Nope – the only potential concern would be money for your FI’s family (as your Future Sister-In-Law gets one day for her wedding – not a month or a year), but since your Future Mother-In-Law doesn’t seem worries about the finances, you’re in good shape!

Post # 9
Member
165 posts
Blushing bee
  • Wedding: June 2011

My sister is getting married in October 2011, and I am getting married June 3, 2011. I had been engaged about a year and already set a date when she got engaged. She was really worried about offending me (she is like the sweetest person ever), and has called me at every step to make sure I don’t mind about her plans for a bachelorette, shower, engagement party, etc. She has made a huge effort to keep all of our events really separate. I have super appreciated it, and it has been REALLY nice to have a planning buddy who is just as interested in talking about center pieces and guest lists for hours on end as I am.

I think as long as there is a respectable distance (maybe 2 mo.?) between the weddings, and everyone is careful to let the other shine when its their time, there is no problem!

Post # 10
Member
2907 posts
Sugar bee
  • Wedding: July 2011

I was really jealous for a little while because we told his mom last summer that we were thinking about getting married this summer. Then we were sure, and in November we picked July 3. 

 

Then his little bro proposed after us, and they are getting married THIS weekend. It hurt when I found that out, especially because the VERY FIRST THING Future Mother-In-Law said to me when she heard about our wedding was that she accidentally told his little brother’s girlfriend because she couldn’t keep a secret from EVERYONE and so suddenly she was “chomping at the bit.”

They have been dating 4 years as of the wedding date, I think. We have been dating 2 years as of the wedding date. BUT she is 7 years younger than me.

 

Gosh, from this post it sounds like I’m still jealous. But, I’m finally OK about it. And his mom, she has both her sons’ weddings this year (and her daughter’s college graduation–that’s 3 life events for all her 3 children!) She is actually thrilled.

 

So, it IS totally ok. Just make sure you discuss it. Or, well, don’t — I never had the chance to talk to the soon-to-be newly weds about it. Hm. I guess my advice sucks.

 

But, etiquette-wise, you’re all good.

Post # 11
Member
1326 posts
Bumble bee
  • Wedding: October 2011 - Tre Bella, Mesa, AZ

My brother and nephew-to-be proposed to their girlfriends only a month or two after my Fiance proposed to me. I’ve been dating my Fiance for 5 years now (4 years when she proposed). My brother and nephew had been dating theirs for around a year. We waited a year because we weren’t ready, but also my brother ended up marrying last year. My nephew is getting married in Sept of this year, the month that we wanted, but we didn’t pick the date early enough. We decided on Oct, less than a month from my nephew’s date.

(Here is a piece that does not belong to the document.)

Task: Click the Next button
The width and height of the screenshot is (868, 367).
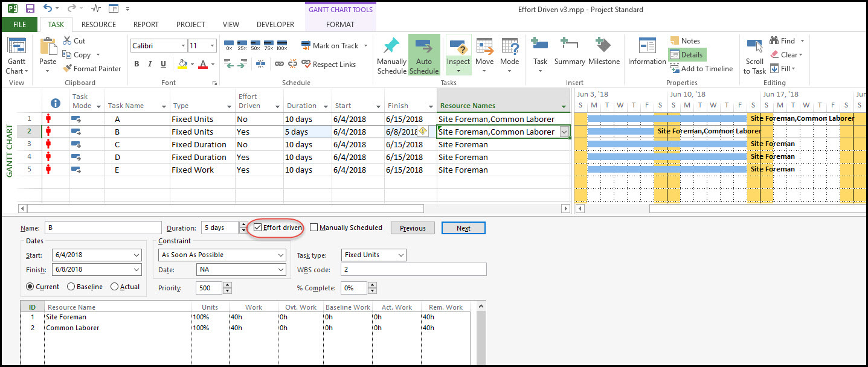Action: [463, 228]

Anyway, I guess why I’m posting all this is because you can’t wait. You’ll be waiting forever. Weddings happen all the time. As other bees have posted in many other threads, the bride gets one day. Two months is PLENTY of time, and if your parents assisting monetarily for both in one year isn’t a problem, there should be no problem etiquette-wise.

The other bride may have a few negative feelings (I’ve gone through some weird feelings not wanting to step on future neice-in-law’s toes and feeling like I’ve waited so long, it’s my year or something [totally not rational]), but she shouldn’t hold a grudge or be impolite. 🙂

Post # 11
Member
11 posts
Newbee
  • Wedding: September 2010

I don’t think it’s really for the Future Mother-In-Law to say it is ok. She is not the other person getting married. Speak to the bride.

Post # 12
Member
8595 posts
Bumble Beekeeper
  • Wedding: August 2012

This thread is 4 years old…

Post # 13
Member
824 posts
Busy bee
  • Wedding: August 2011

ok never mind 

The topic ‘Is it bad etiquette for a sibling to plan a wedding in the same year?’ is closed to new replies.